(Reuters) - Spanish world champion Marc Marquez became the first man in 17 years to win 10 consecutive MotoGP races when he rode to a comfortable victory at Indianapolis on Sunday.
Not since Australian Mick Doohan won 10 in a row in 1997 had a rider put together that long a streak.
Marquez, riding a Repsol Honda, completed the 27 laps (112.6km) in 42 minutes, 7.041 seconds, 1.803 seconds ahead of compatriot Jorge Lorenzo (Yamaha).
Italian Valentino Rossi (Yamaha) was 6.558 seconds back in third place, with Spaniard Dani Pedrosa (Honda) fourth in an action-packed race that featured several crashes.

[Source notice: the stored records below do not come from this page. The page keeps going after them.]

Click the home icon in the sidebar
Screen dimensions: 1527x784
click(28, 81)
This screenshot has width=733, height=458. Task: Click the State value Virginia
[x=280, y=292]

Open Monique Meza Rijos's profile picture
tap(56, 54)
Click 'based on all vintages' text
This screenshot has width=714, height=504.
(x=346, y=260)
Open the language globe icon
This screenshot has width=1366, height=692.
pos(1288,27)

Marquez, 21, also increased his lead in the 2014 standings, picking up 25 points to improve to a perfect 250 points for the season.
Pedrosa is second on 161 points, with seven-time world champion Rossi close behind on 157 points after 10 of 18 races.
Marquez started from pole but got away slowly and quickly fell back to fourth place as Rossi took the lead.
On the sixth lap, Rossi and Andrea Dovizioso appeared to have a little contact on a corner and, though they remained upright, both lost speed and Marquez took advantage to pass them both and take the lead.
Rossi temporarily dropped to third but surged back to regain the lead.
However, Marquez bided his time and took the lead again on the 11th lap, this time for good, gradually increasing his margin to win at Indianapolis for the second successive year.
American rider Nicky Hayden, who missed the race through injury, said Marquez was dominating the circuit because he did everything well.
“He really has no weak spots,” the 2006 world champion told Fox Sports.
“He’s won races from the back, he’s won races where he wasn’t necessarily the fastest, he’s flag-to-flag, switched bikes, started from the grid and... the thing he does more than I’ve probably seen anybody is ride on the ragged edge so much and not make many mistakes.”